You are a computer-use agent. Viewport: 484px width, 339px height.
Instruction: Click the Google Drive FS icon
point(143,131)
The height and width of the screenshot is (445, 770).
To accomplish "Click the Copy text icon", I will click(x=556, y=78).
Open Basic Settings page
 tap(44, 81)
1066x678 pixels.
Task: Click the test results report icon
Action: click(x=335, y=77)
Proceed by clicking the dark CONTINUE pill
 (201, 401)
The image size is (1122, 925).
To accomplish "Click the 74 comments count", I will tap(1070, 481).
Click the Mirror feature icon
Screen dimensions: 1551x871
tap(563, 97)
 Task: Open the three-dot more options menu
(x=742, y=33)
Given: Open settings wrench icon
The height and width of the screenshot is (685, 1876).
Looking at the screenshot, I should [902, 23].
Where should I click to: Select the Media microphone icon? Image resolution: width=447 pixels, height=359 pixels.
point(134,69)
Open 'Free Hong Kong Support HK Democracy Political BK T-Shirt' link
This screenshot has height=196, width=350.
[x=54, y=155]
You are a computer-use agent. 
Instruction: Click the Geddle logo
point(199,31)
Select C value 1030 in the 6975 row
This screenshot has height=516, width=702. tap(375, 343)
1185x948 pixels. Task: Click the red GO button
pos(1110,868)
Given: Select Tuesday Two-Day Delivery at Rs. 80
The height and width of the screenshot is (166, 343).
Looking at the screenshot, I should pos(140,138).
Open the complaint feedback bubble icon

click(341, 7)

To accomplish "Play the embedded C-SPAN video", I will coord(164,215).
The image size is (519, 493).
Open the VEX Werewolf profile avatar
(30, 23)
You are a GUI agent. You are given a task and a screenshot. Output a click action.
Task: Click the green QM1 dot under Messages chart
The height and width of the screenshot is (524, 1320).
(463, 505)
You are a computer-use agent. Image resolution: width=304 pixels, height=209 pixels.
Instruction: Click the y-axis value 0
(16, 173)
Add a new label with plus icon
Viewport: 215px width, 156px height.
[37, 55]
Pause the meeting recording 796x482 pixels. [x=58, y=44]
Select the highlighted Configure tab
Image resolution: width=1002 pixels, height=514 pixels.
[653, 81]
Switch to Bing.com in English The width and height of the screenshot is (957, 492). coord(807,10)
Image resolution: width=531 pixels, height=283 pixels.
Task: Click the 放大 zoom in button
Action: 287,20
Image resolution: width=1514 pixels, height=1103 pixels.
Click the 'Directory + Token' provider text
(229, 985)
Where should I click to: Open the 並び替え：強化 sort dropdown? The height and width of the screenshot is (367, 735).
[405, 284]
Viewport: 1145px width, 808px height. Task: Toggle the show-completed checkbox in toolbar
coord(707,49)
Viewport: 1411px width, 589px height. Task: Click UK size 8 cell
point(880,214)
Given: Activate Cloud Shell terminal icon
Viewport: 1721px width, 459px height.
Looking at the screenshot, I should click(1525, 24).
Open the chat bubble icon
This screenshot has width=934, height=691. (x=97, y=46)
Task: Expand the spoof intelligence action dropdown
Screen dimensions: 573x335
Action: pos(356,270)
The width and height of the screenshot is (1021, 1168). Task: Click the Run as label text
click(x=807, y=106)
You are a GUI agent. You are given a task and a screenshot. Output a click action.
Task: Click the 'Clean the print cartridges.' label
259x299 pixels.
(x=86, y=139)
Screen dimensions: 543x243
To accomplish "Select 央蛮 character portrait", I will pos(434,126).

Work required — Print, without alteration, only the lines above between the one holding "Click the Mirror feature icon" and the one holding "Task: Click the green", inclusive.

Problem solution —
Click the Mirror feature icon
Screen dimensions: 1551x871
tap(563, 97)
 Task: Open the three-dot more options menu
(x=742, y=33)
Given: Open settings wrench icon
The height and width of the screenshot is (685, 1876).
Looking at the screenshot, I should [902, 23].
Where should I click to: Select the Media microphone icon? Image resolution: width=447 pixels, height=359 pixels.
point(134,69)
Open 'Free Hong Kong Support HK Democracy Political BK T-Shirt' link
This screenshot has height=196, width=350.
[x=54, y=155]
You are a computer-use agent. 
Instruction: Click the Geddle logo
point(199,31)
Select C value 1030 in the 6975 row
This screenshot has height=516, width=702. tap(375, 343)
1185x948 pixels. Task: Click the red GO button
pos(1110,868)
Given: Select Tuesday Two-Day Delivery at Rs. 80
The height and width of the screenshot is (166, 343).
Looking at the screenshot, I should pos(140,138).
Open the complaint feedback bubble icon

click(341, 7)

To accomplish "Play the embedded C-SPAN video", I will coord(164,215).
The image size is (519, 493).
Open the VEX Werewolf profile avatar
(30, 23)
You are a GUI agent. You are given a task and a screenshot. Output a click action.
Task: Click the green QM1 dot under Messages chart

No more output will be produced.